The Transaction Essence of a Transaction Payload carries the inputs, outputs, and an optional payload. The Transaction Essence is an explicit type and therefore starts with its own Transaction Essence Type byte which is of value 0.

Inputs

The Inputs part holds the inputs to consume in order to fund the outputs of the Transaction Payload. Currently, there is only one type of input, the UTXO Input. In the future, more types of inputs may be specified as part of protocol upgrades.

Each input must be accompanied by a corresponding Unlock Block at the same index in the Unlock Blocks part of the Transaction Payload.

UTXO Input

A UTXO Input is an input which references an unspent output of a previous transaction. This UTXO is uniquely defined by the Transaction ID of that transaction together with corresponding output index. Each UTXO Input must be accompanied by an Unlock Block that is allowed to unlock the output the UTXO Input is referencing.

Example: If the input references an output to an Ed25519 address, then the corresponding unlock block must be of type Signature Unlock Block holding an Ed25519 signature.

Outputs

The Outputs part holds the outputs that are created by this Transaction Payload. The following output types are supported:

SigLockedSingleOutput

The SigLockedSingleOutput defines an output (with a certain amount) to a single target address which is unlocked via a signature proving ownership over the given address. This output supports addresses of different types.

SigLockedDustAllowanceOutput

The SigLockedDustAllowanceOutput works in the same way as a SigLockedSingleOutput but additionally controls the dust allowance on the target address. See TIP-14 for further information.

Payload

The Transaction Essence itself can contain another payload as described in general in TIP-6. The semantic validity of the encapsulating Transaction Payload does not have any impact on the payload.

The following table lists all the payload types that can be nested inside a Transaction Essence as well as links to the corresponding specification:

NameType ValueTIP
Indexation2TIP-6

Unlock Blocks

The Unlock Blocks part holds the unlock blocks unlocking inputs within a Transaction Essence. The following types of unlock blocks are supported:

Signature Unlock Block

A Signature Unlock Block defines an Unlock Block which holds a signature signing the BLAKE2b-256 hash of the Transaction Essence (including the optional payload).

Reference Unlock block

A Reference Unlock Block defines an Unlock Block which references a previous Unlock Block (which must not be another Reference Unlock Block). It must be used if multiple inputs can be unlocked via the same Unlock Block.

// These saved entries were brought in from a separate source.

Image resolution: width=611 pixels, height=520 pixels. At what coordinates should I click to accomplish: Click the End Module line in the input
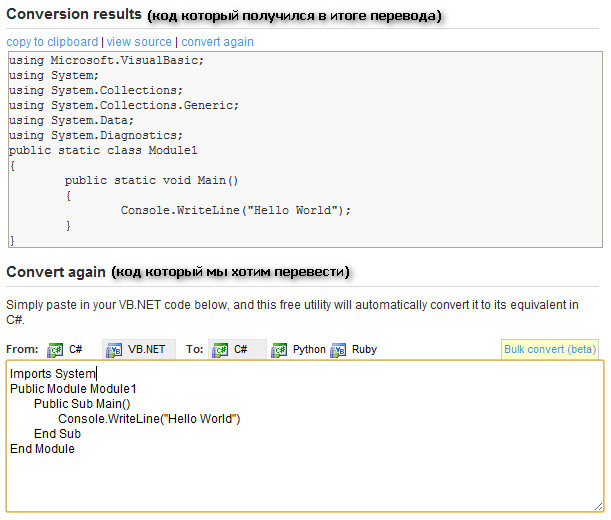click(42, 449)
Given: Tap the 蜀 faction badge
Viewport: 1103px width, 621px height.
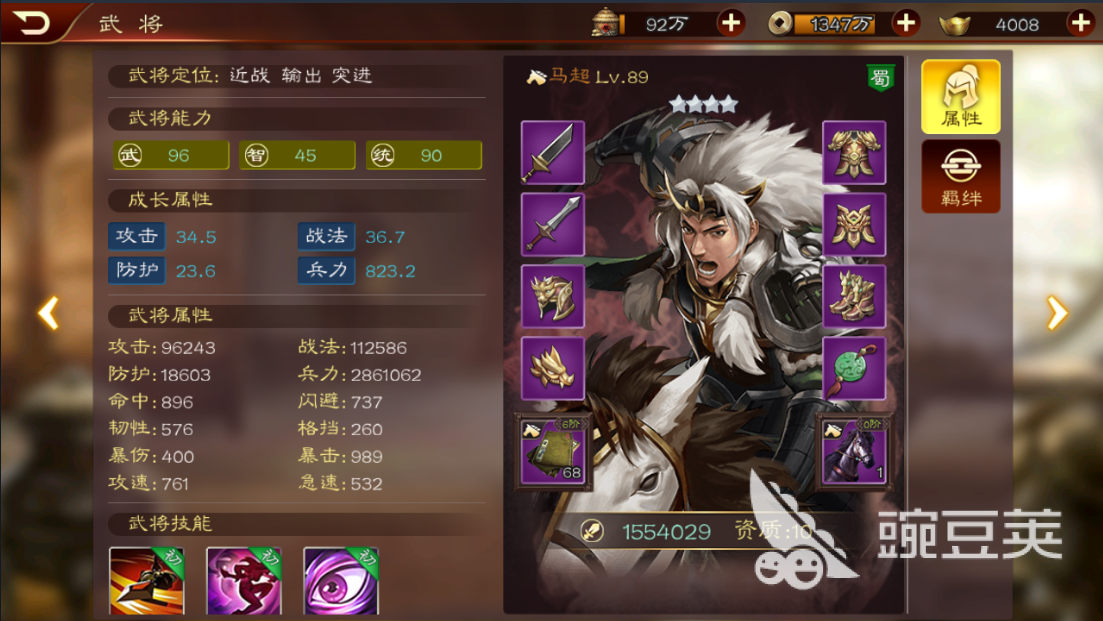Looking at the screenshot, I should (x=880, y=77).
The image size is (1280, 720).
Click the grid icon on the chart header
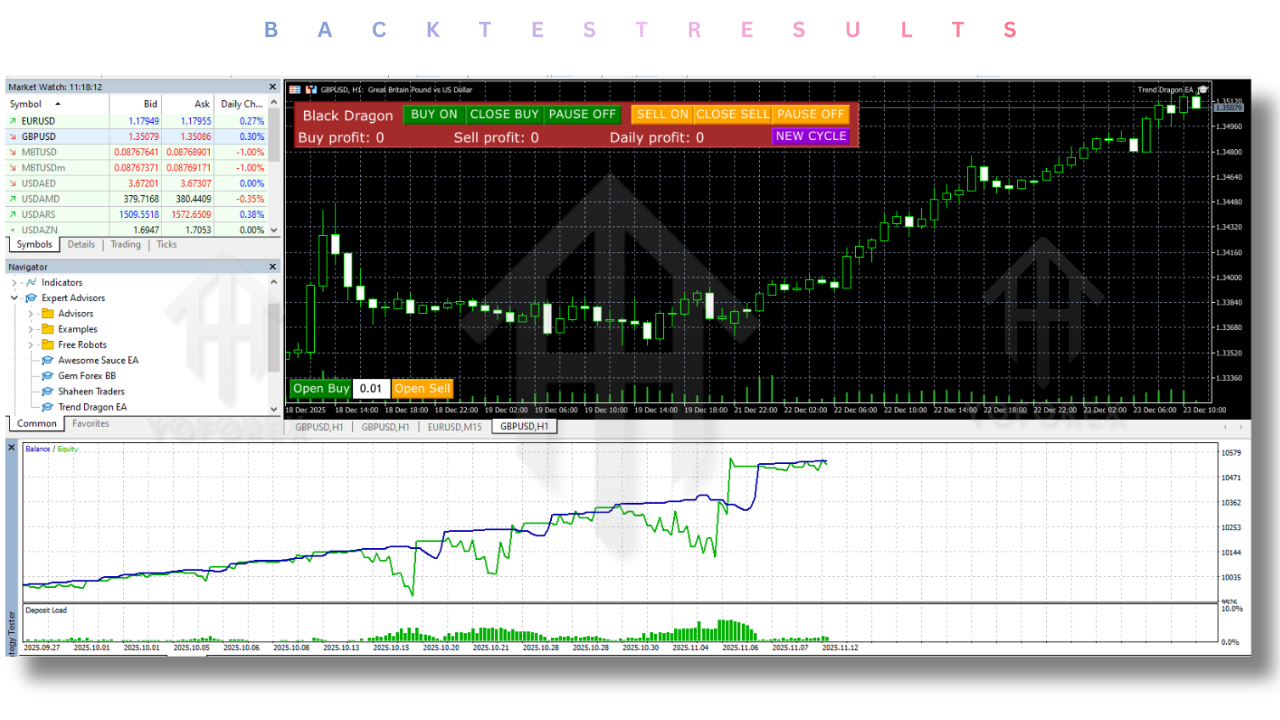pos(295,88)
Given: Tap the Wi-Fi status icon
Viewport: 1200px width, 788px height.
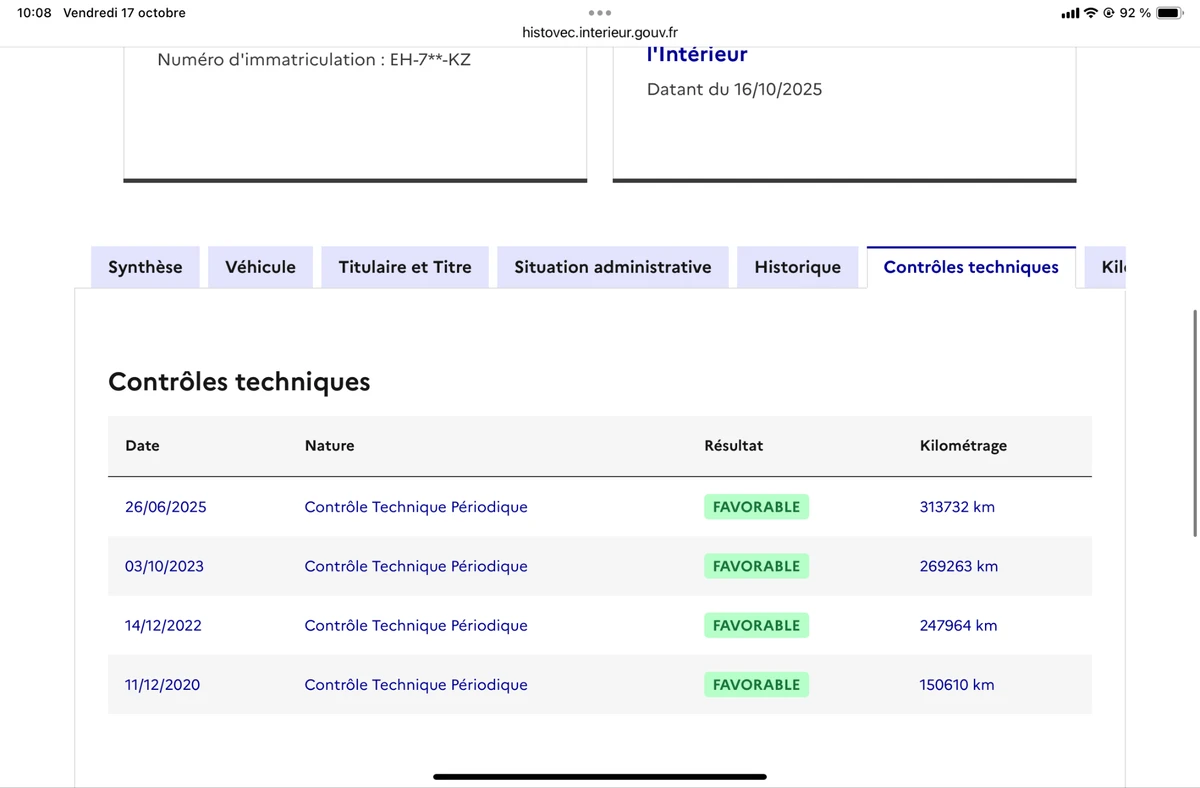Looking at the screenshot, I should (1091, 13).
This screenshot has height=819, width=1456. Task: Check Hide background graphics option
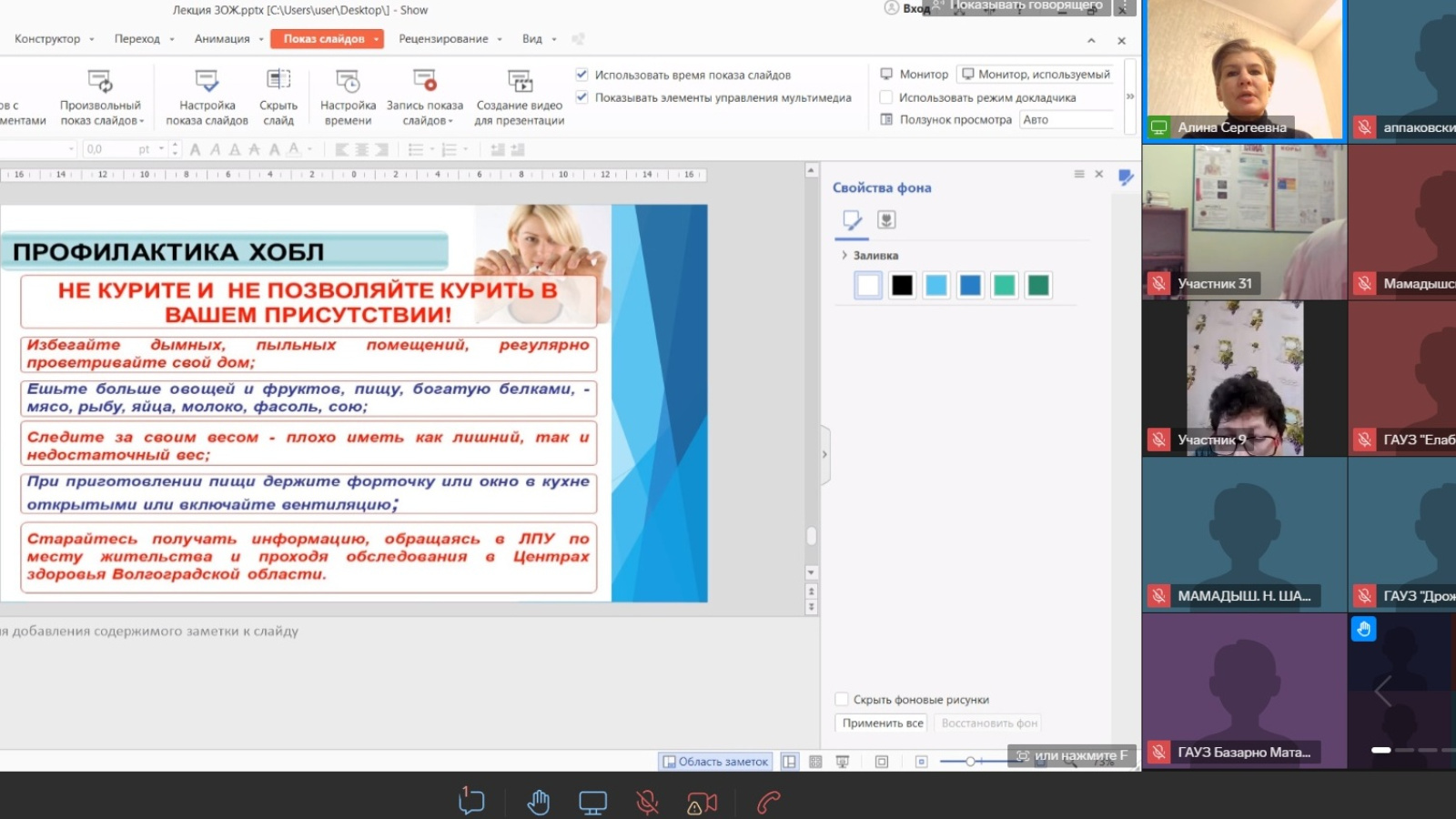(842, 700)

Example: Consider a Transaction Essence containing the UTXO Inputs 0, 1 and 2, where 0 and 2 are both spending outputs belonging to the same Ed25519 address A and 1 is spending from a different address B. This results in the following structure of the Unlock Blocks part:

IndexUnlock Block
0A Signature Unlock Block holding the Ed25519 signature for address A.
1A Signature Unlock Block holding the Ed25519 signature for address B.
2A Reference Unlock Block which references 0, as both require the same signature for A.

Validation

A Transaction Payload has different validation stages, since some validation steps can only be executed when certain information has (or has not) been received. We therefore distinguish between syntactic and semantic validation:

Syntactic validation

Syntactic validation is checked as soon as the transaction data has been received in its entirety. It validates the structure but not the signatures of the transaction. If the transaction does not pass this stage, it must not be broadcasted further and can be discarded right away.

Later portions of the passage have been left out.